* Exercise goal: Would you restate the data exactly as given?

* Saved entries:
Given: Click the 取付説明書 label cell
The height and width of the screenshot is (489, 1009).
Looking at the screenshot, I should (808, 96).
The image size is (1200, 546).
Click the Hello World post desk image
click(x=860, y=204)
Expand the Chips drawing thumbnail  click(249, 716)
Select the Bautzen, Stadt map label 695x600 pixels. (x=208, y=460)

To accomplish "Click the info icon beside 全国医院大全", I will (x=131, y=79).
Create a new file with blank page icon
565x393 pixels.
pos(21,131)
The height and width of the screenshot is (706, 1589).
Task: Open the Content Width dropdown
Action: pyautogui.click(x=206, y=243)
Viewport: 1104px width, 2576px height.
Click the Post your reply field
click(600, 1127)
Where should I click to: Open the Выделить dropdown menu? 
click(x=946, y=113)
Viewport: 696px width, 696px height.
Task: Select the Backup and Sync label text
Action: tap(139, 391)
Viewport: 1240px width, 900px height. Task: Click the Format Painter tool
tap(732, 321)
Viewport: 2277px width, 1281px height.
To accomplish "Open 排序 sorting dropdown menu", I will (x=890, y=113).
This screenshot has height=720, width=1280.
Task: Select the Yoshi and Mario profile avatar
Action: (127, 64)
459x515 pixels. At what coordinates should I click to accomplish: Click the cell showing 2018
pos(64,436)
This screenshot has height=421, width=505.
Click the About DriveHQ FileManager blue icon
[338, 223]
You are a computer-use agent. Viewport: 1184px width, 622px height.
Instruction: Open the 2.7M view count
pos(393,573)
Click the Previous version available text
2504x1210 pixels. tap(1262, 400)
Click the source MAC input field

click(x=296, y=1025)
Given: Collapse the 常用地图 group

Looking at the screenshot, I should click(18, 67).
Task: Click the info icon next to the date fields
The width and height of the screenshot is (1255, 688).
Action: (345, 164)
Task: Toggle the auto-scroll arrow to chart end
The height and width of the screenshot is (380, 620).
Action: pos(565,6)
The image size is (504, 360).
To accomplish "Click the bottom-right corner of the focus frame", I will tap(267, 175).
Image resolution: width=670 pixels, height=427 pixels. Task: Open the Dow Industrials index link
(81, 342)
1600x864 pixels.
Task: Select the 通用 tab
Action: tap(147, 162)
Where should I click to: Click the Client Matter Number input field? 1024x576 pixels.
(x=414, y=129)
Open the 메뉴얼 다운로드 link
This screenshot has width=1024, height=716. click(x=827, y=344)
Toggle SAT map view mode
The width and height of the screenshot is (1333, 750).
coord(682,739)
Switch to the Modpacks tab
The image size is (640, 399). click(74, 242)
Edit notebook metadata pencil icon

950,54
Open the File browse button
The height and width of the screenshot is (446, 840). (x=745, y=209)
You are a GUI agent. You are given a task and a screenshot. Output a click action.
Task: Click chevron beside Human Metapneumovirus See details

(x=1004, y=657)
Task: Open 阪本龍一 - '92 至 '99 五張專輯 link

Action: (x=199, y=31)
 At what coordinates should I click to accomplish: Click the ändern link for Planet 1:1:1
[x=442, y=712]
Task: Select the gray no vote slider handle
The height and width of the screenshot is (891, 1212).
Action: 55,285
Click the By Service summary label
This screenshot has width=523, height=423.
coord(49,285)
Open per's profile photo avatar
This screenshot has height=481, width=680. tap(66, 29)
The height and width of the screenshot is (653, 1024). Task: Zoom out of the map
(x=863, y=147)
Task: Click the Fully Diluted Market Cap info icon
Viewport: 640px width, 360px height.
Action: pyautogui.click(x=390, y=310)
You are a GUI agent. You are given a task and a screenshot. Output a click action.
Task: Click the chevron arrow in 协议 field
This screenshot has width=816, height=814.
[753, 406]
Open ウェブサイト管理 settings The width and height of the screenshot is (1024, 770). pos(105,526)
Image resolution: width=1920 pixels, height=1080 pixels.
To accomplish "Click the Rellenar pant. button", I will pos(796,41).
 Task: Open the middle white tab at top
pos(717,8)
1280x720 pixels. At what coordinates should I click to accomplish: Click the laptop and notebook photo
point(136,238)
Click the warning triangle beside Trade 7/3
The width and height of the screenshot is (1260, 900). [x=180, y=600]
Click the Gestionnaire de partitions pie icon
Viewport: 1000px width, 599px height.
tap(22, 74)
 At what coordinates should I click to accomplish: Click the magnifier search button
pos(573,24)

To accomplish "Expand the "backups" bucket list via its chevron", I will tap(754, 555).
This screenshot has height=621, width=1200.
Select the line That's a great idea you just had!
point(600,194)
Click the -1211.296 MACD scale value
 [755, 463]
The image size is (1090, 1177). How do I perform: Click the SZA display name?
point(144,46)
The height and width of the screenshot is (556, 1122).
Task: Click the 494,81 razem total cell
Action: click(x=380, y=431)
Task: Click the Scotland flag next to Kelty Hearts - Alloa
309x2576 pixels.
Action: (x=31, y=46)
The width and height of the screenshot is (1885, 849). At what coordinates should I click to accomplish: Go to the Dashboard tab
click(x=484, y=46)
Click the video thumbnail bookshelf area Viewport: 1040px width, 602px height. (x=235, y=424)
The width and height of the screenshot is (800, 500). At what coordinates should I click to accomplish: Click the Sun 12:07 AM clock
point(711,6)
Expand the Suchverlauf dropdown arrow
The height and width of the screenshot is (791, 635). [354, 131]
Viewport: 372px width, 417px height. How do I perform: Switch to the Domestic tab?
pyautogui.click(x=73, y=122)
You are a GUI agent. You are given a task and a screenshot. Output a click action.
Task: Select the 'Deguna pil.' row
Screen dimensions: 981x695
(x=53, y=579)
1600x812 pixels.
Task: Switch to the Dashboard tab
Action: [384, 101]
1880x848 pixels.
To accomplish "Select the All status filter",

* Output for this task:
Given: Click the 取付説明書 label cell
The height and width of the screenshot is (489, 1009).
Looking at the screenshot, I should (808, 96).
The image size is (1200, 546).
Click the Hello World post desk image
click(x=860, y=204)
Expand the Chips drawing thumbnail  click(249, 716)
Select the Bautzen, Stadt map label 695x600 pixels. (x=208, y=460)

To accomplish "Click the info icon beside 全国医院大全", I will (x=131, y=79).
Create a new file with blank page icon
565x393 pixels.
pos(21,131)
The height and width of the screenshot is (706, 1589).
Task: Open the Content Width dropdown
Action: pyautogui.click(x=206, y=243)
Viewport: 1104px width, 2576px height.
Click the Post your reply field
click(600, 1127)
Where should I click to: Open the Выделить dropdown menu? 
click(x=946, y=113)
Viewport: 696px width, 696px height.
Task: Select the Backup and Sync label text
Action: tap(139, 391)
Viewport: 1240px width, 900px height. Task: Click the Format Painter tool
tap(732, 321)
Viewport: 2277px width, 1281px height.
To accomplish "Open 排序 sorting dropdown menu", I will (x=890, y=113).
This screenshot has height=720, width=1280.
Task: Select the Yoshi and Mario profile avatar
Action: (127, 64)
459x515 pixels. At what coordinates should I click to accomplish: Click the cell showing 2018
pos(64,436)
This screenshot has height=421, width=505.
Click the About DriveHQ FileManager blue icon
[338, 223]
You are a computer-use agent. Viewport: 1184px width, 622px height.
Instruction: Open the 2.7M view count
pos(393,573)
Click the Previous version available text
2504x1210 pixels. tap(1262, 400)
Click the source MAC input field

click(x=296, y=1025)
Given: Collapse the 常用地图 group

Looking at the screenshot, I should click(18, 67).
Task: Click the info icon next to the date fields
The width and height of the screenshot is (1255, 688).
Action: (345, 164)
Task: Toggle the auto-scroll arrow to chart end
The height and width of the screenshot is (380, 620).
Action: pos(565,6)
The image size is (504, 360).
To accomplish "Click the bottom-right corner of the focus frame", I will tap(267, 175).
Image resolution: width=670 pixels, height=427 pixels. Task: Open the Dow Industrials index link
(81, 342)
1600x864 pixels.
Task: Select the 通用 tab
Action: tap(147, 162)
Where should I click to: Click the Client Matter Number input field? 1024x576 pixels.
(x=414, y=129)
Open the 메뉴얼 다운로드 link
This screenshot has width=1024, height=716. click(x=827, y=344)
Toggle SAT map view mode
The width and height of the screenshot is (1333, 750).
coord(682,739)
Switch to the Modpacks tab
The image size is (640, 399). click(74, 242)
Edit notebook metadata pencil icon

950,54
Open the File browse button
The height and width of the screenshot is (446, 840). (x=745, y=209)
You are a GUI agent. You are given a task and a screenshot. Output a click action.
Task: Click chevron beside Human Metapneumovirus See details

(x=1004, y=657)
Task: Open 阪本龍一 - '92 至 '99 五張專輯 link

Action: (x=199, y=31)
 At what coordinates should I click to accomplish: Click the ändern link for Planet 1:1:1
[x=442, y=712]
Task: Select the gray no vote slider handle
The height and width of the screenshot is (891, 1212).
Action: 55,285
Click the By Service summary label
This screenshot has width=523, height=423.
coord(49,285)
Open per's profile photo avatar
This screenshot has height=481, width=680. tap(66, 29)
The height and width of the screenshot is (653, 1024). Task: Zoom out of the map
(x=863, y=147)
Task: Click the Fully Diluted Market Cap info icon
Viewport: 640px width, 360px height.
Action: pyautogui.click(x=390, y=310)
You are a GUI agent. You are given a task and a screenshot. Output a click action.
Task: Click the chevron arrow in 协议 field
This screenshot has width=816, height=814.
[753, 406]
Open ウェブサイト管理 settings The width and height of the screenshot is (1024, 770). pos(105,526)
Image resolution: width=1920 pixels, height=1080 pixels.
To accomplish "Click the Rellenar pant. button", I will pos(796,41).
 Task: Open the middle white tab at top
pos(717,8)
1280x720 pixels. At what coordinates should I click to accomplish: Click the laptop and notebook photo
point(136,238)
Click the warning triangle beside Trade 7/3
The width and height of the screenshot is (1260, 900). [x=180, y=600]
Click the Gestionnaire de partitions pie icon
Viewport: 1000px width, 599px height.
tap(22, 74)
 At what coordinates should I click to accomplish: Click the magnifier search button
pos(573,24)

To accomplish "Expand the "backups" bucket list via its chevron", I will tap(754, 555).
This screenshot has height=621, width=1200.
Select the line That's a great idea you just had!
point(600,194)
Click the -1211.296 MACD scale value
 [755, 463]
The image size is (1090, 1177). How do I perform: Click the SZA display name?
point(144,46)
The height and width of the screenshot is (556, 1122).
Task: Click the 494,81 razem total cell
Action: click(x=380, y=431)
Task: Click the Scotland flag next to Kelty Hearts - Alloa
309x2576 pixels.
Action: (x=31, y=46)
The width and height of the screenshot is (1885, 849). At what coordinates should I click to accomplish: Go to the Dashboard tab
click(x=484, y=46)
Click the video thumbnail bookshelf area Viewport: 1040px width, 602px height. (x=235, y=424)
The width and height of the screenshot is (800, 500). At what coordinates should I click to accomplish: Click the Sun 12:07 AM clock
point(711,6)
Expand the Suchverlauf dropdown arrow
The height and width of the screenshot is (791, 635). [354, 131]
Viewport: 372px width, 417px height. How do I perform: Switch to the Domestic tab?
pyautogui.click(x=73, y=122)
You are a GUI agent. You are given a task and a screenshot. Output a click action.
Task: Select the 'Deguna pil.' row
Screen dimensions: 981x695
(x=53, y=579)
1600x812 pixels.
Task: Switch to the Dashboard tab
Action: [384, 101]
1880x848 pixels.
To accomplish "Select the All status filter",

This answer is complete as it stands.